Reza Aminy memaparkan empat pilar yang dianggap penting untuk membangun ketahanan siber di era AI dan cloud computing.

  1. Kontrol identitas dan konteks
    Organisasi perlu memakai autentikasi multifaktor berbasis perangkat keras yang tahan phishing. Akses juga harus sadar konteks agar hanya pengguna terverifikasi yang bisa masuk ke data sensitif.

  2. Otomatisasi pertahanan
    Pertahanan tidak bisa lagi bergantung pada patching manual semata.
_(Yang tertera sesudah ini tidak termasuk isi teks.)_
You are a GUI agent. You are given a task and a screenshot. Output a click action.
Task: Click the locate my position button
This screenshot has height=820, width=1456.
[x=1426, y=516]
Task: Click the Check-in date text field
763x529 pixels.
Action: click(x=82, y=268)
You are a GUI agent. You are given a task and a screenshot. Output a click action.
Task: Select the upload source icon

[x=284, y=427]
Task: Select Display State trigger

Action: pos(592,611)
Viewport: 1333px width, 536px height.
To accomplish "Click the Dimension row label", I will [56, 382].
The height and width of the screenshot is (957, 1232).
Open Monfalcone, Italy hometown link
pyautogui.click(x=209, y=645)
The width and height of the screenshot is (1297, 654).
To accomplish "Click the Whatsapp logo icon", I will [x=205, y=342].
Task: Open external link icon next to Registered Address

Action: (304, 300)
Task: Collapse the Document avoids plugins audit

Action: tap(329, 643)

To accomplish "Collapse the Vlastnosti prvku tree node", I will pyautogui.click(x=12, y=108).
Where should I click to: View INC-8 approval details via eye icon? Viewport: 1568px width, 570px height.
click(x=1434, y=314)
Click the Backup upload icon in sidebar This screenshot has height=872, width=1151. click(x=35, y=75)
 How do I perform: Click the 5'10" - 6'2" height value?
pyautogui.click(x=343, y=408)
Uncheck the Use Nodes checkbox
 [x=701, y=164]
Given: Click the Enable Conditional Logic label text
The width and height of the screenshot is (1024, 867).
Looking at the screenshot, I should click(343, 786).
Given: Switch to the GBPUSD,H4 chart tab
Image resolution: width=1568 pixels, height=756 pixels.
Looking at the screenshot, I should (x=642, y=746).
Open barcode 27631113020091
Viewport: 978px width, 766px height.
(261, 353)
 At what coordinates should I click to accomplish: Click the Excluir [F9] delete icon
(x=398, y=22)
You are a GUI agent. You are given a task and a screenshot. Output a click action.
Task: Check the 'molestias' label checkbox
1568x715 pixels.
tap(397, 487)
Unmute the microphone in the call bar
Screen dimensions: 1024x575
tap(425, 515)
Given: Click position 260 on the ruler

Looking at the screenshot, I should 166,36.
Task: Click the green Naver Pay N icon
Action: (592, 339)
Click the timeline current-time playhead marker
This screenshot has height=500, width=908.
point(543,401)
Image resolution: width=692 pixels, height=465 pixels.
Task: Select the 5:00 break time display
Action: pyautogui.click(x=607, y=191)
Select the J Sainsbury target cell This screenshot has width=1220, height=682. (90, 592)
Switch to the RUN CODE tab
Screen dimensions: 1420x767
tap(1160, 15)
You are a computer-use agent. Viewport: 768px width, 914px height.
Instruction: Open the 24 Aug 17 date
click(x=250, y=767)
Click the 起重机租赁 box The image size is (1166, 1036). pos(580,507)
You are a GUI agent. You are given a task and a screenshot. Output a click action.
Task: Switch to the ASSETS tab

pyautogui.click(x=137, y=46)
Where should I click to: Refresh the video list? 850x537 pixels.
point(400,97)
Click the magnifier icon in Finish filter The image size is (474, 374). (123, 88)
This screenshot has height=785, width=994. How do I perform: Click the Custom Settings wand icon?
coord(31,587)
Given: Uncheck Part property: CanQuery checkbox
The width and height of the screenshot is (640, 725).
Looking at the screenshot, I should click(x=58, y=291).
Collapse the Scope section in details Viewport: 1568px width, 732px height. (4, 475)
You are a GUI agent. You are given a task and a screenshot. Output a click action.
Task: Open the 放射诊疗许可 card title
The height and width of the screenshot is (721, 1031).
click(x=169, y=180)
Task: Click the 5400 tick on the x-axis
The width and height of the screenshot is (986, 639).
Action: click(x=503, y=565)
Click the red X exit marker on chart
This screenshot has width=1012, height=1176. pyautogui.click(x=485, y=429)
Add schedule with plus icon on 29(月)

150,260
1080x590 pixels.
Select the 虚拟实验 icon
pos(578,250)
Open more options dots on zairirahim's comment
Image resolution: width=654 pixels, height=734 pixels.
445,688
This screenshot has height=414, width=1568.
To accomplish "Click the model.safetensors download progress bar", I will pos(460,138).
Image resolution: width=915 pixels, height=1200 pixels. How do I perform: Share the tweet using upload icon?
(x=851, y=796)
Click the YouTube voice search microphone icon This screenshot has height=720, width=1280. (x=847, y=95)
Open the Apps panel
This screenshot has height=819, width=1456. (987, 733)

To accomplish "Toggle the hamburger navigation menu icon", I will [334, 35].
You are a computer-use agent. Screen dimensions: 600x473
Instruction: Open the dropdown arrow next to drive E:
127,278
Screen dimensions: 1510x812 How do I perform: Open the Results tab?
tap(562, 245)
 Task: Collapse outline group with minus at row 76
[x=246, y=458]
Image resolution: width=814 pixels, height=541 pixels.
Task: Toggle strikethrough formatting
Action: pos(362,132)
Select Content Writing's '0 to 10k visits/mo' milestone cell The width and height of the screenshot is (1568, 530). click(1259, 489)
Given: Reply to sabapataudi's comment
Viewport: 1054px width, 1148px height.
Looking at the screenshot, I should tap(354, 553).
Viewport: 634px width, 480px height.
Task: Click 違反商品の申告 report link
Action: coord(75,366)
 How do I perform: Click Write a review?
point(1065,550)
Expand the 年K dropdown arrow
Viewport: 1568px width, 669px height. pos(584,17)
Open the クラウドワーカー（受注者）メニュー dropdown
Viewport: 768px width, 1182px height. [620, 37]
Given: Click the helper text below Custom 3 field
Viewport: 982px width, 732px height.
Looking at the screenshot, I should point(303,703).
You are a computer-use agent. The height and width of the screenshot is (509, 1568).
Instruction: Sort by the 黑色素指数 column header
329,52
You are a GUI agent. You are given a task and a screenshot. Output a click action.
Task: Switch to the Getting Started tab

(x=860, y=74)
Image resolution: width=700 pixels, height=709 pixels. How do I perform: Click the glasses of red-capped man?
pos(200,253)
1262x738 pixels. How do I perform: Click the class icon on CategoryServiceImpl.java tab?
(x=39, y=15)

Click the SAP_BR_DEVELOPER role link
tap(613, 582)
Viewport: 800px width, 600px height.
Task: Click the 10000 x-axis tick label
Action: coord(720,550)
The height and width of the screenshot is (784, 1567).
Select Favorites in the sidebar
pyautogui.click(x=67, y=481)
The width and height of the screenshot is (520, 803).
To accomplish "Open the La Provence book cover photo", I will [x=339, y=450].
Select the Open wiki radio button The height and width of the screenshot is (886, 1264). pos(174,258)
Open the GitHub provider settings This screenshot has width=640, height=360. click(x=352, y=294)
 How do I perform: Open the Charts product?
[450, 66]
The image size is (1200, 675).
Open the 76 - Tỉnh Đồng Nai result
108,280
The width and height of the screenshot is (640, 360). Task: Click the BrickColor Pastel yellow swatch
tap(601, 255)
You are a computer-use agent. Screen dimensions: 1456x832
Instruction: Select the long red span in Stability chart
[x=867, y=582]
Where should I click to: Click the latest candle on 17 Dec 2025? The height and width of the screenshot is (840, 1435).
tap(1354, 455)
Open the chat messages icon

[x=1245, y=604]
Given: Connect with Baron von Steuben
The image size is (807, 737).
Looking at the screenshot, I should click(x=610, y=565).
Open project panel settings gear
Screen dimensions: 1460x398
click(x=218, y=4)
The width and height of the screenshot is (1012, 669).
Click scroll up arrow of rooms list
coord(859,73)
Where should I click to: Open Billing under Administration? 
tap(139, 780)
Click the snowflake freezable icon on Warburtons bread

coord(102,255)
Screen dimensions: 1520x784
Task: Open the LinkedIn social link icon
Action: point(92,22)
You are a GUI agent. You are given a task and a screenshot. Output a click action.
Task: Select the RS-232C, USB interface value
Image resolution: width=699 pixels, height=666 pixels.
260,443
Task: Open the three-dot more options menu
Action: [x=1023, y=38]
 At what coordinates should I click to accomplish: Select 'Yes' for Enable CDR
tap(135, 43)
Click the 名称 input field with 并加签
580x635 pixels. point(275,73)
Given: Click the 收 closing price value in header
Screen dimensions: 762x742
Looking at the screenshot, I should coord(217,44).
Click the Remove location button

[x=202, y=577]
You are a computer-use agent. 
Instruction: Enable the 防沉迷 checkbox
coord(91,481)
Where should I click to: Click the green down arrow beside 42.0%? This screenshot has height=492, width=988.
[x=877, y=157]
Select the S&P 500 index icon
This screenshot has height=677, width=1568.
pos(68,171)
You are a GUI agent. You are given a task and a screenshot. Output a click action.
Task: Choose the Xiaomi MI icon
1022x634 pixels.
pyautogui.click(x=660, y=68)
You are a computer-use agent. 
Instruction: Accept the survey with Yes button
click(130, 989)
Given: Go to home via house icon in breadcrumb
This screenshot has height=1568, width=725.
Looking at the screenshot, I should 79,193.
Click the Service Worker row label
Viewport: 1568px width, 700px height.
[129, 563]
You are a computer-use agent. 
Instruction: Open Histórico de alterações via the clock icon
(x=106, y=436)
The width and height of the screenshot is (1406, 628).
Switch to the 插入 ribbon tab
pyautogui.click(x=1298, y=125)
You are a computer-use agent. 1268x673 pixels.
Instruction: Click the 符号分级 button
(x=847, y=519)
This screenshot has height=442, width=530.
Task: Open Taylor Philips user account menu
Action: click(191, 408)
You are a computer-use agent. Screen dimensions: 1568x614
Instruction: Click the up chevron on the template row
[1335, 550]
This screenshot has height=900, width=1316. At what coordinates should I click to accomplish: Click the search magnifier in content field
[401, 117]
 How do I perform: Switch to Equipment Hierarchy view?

Penggunaan Web Application Firewall (WAF) dan pendekatan otomatis di sisi edge membantu memblokir ancaman lebih cepat.

  3. Modernisasi respons insiden
    Pipeline respons insiden cloud yang otomatis dapat memangkas waktu penahanan ancaman dari hitungan hari menjadi menit. Langkah ini penting karena aktor siber kini juga aktif menghancurkan log dan cadangan data.

  4. Budaya keamanan mendalam
    Manajemen risiko siber perlu menjadi bagian dari budaya perusahaan. Karyawan harus diposisikan sebagai lini pertahanan pertama, terutama untuk menghadapi rekayasa sosial.

Ketahanan siber bukan hanya soal teknologi

Pendekatan yang kuat tidak cukup jika hanya berfokus pada alat keamanan. Organisasi juga perlu menggabungkan tata kelola, pemantauan berkelanjutan, dan pengujian berkala agar siap menghadapi ancaman baru.

BDO di Indonesia menegaskan komitmennya untuk mendampingi organisasi melalui kerangka kerja manajemen risiko yang terformalisasi. Fokusnya tidak hanya pada teknologi, tetapi juga pada penguatan budaya keamanan dan kesiapan menghadapi serangan yang makin kompleks di lingkungan cloud dan AI.